When Oswald Bilotta landed his dream job as a sales representative for Novartis Pharmaceuticals in 1999, he thought he'd be doing good for society while doing well for himself and his family.

 

He had no idea that just over a decade later, he'd be part of a vast federal investigation into kickbacks at Novartis and that he'd be paying cash bribes to doctors while wearing a wire for prosecutors.

 

On July 1, Ozzie Bilotta's yearslong effort to blow the whistle at Novartis paid off. The Justice Department announced a $678 million settlement with the company over improper inducements it made to doctors to prescribe 10 of the company's drugs, including the anti-hypertension drug Lotrel.
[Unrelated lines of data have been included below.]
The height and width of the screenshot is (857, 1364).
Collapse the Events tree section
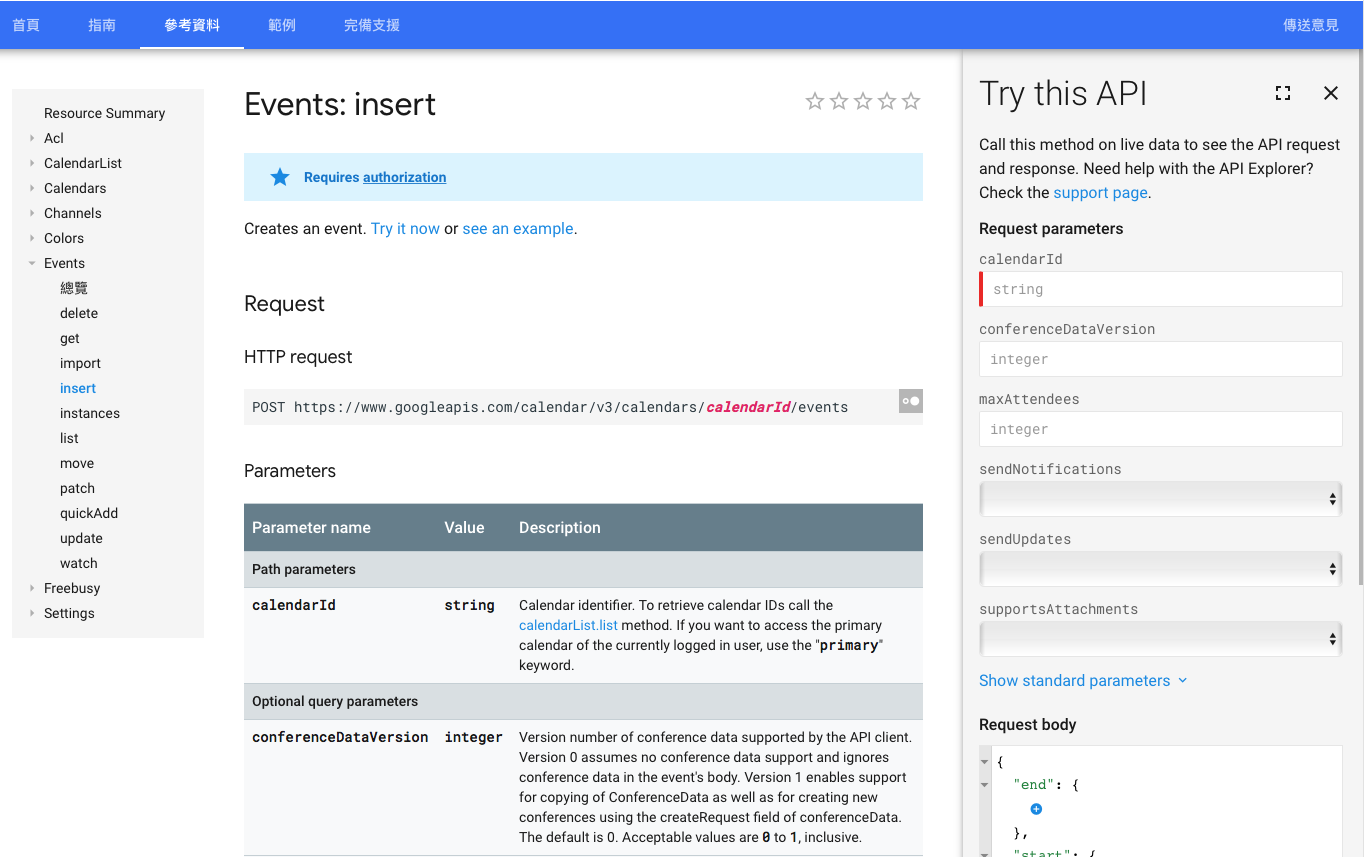pyautogui.click(x=32, y=263)
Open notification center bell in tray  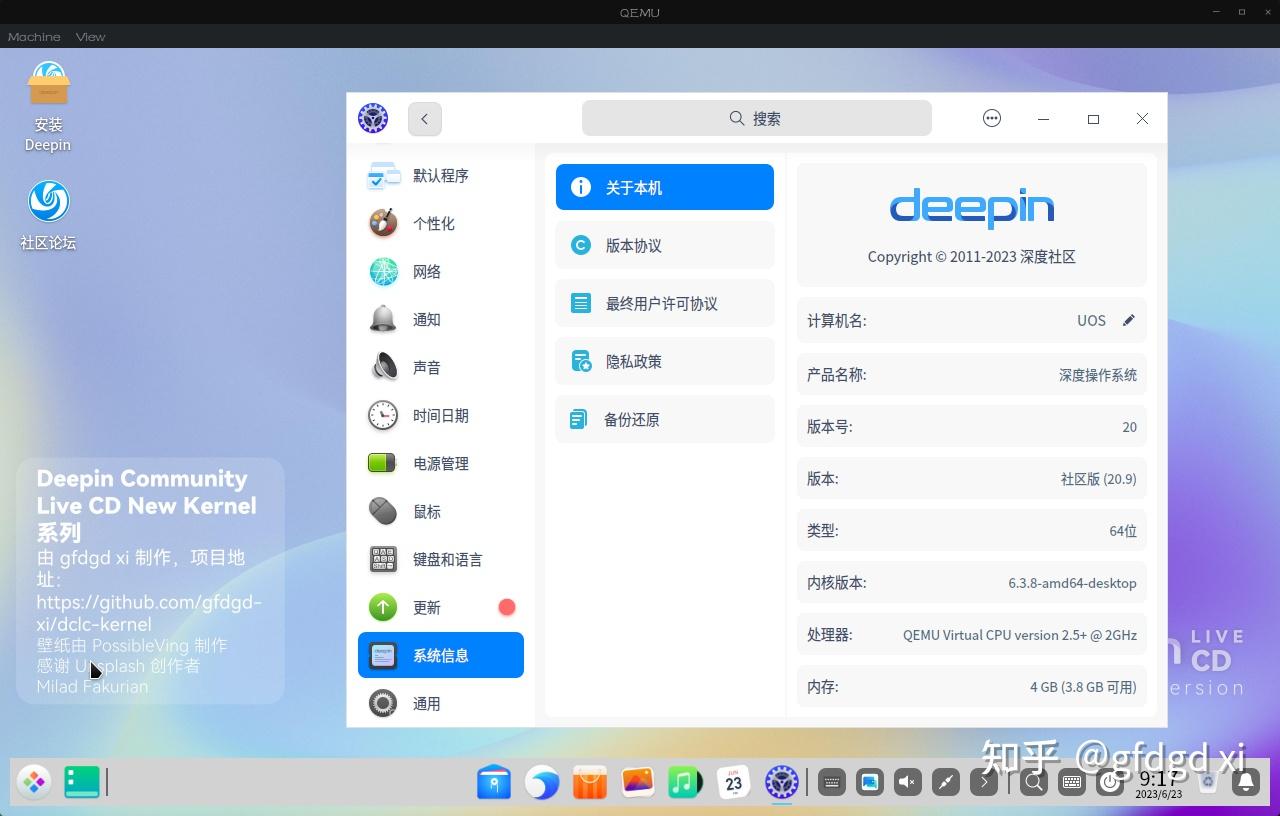1244,783
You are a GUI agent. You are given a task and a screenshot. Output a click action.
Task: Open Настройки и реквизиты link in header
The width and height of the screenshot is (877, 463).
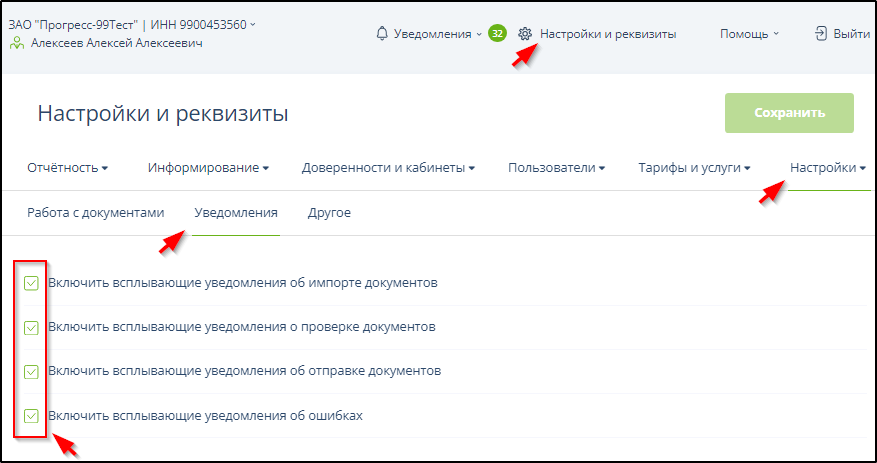coord(608,34)
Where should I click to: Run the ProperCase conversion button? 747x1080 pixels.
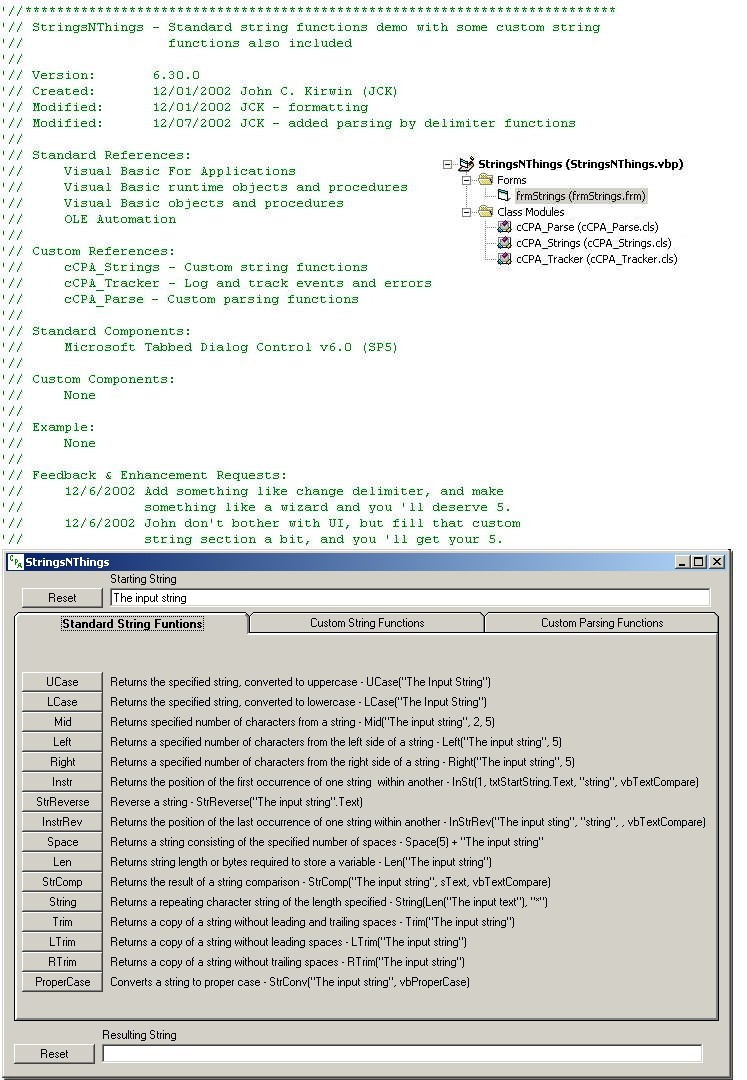[62, 982]
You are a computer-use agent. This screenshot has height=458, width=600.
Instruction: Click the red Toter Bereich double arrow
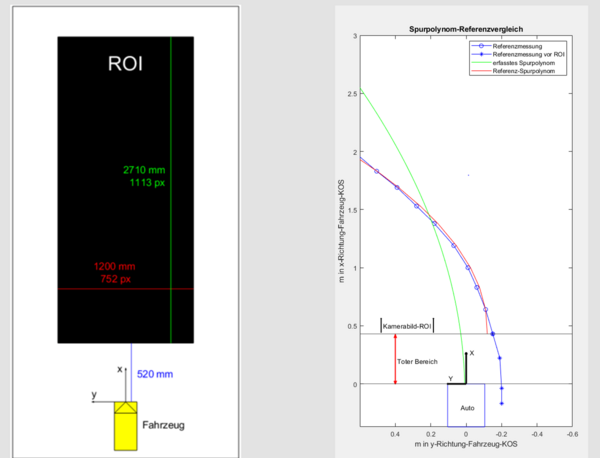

The deal represents the biggest whistleblower settlement under the federal anti-kickback law, Bilotta's lawyer said.

 

"I felt like you needed to take drastic action to turn this system upside down and make it more legit," Bilotta, 57, said in an exclusive interview with NBC News. "The whole system needed to be blown up and pieced together in a fair way — fair for taxpayers and good for patients."

 

Although the payout Bilotta will get under federal whistleblower laws hasn't been determined, he could receive a pretax sum of $75 million through the settlement, his attorneys said.

 

In the settlement, Novartis admitted to "certain conduct" alleged by the government and will sharply curtail practices exposed by Bilotta that gave doctors incentives to prescribe its drugs. Novartis derived at least $40 million as a result of the conduct, money that was paid by federal health care programs, the government said.

 

"For more than a decade, Novartis spent hundreds of millions of dollars on so-called speaker programs, including speaking fees, exorbitant meals, and top-shelf alcohol that were nothing more than bribes to get doctors across the country to prescribe Novartis's drugs," said Audrey Strauss, the acting U.S. attorney for southern New York, whose office prosecuted the case.

 

Chief Executive Vas Narasimhan said in a statement that Novartis is committed "to resolve and learn from legacy compliance matters. We are a different company today — with new leadership, a stronger culture, and a more comprehensive commitment to ethics embedded at the heart of our company."

 

A Novartis spokesman declined to comment on Bilotta.

 

Bilotta, a Novartis sales representative for the eastern end of Long Island, filed his suit in January 2011 under the False Claims Act, detailing remuneration to physicians, such as lavish dinners at restaurants; costly tickets to sporting events and entertainment, including a trip to a Manhattan strip club; gift cards; and catering for events in the lives of doctors' children, such as graduations or bar mitzvahs.

 

On behalf of the government and to prove his case, Bilotta secretly recorded himself making cash payments to two doctors and got confirmation from four others of having accepted prior remuneration.

 

The government and New York state took up his case in 2013. It covers activities at Novartis that took place from January 2002 until November 2011. In addition to Bilotta's evidence, the government interviewed 350 witnesses, he said. The anti-hypertensive drug Valturna and the anti-diabetes drug Starlix were among the 10 or so drugs involved in the kickbacks.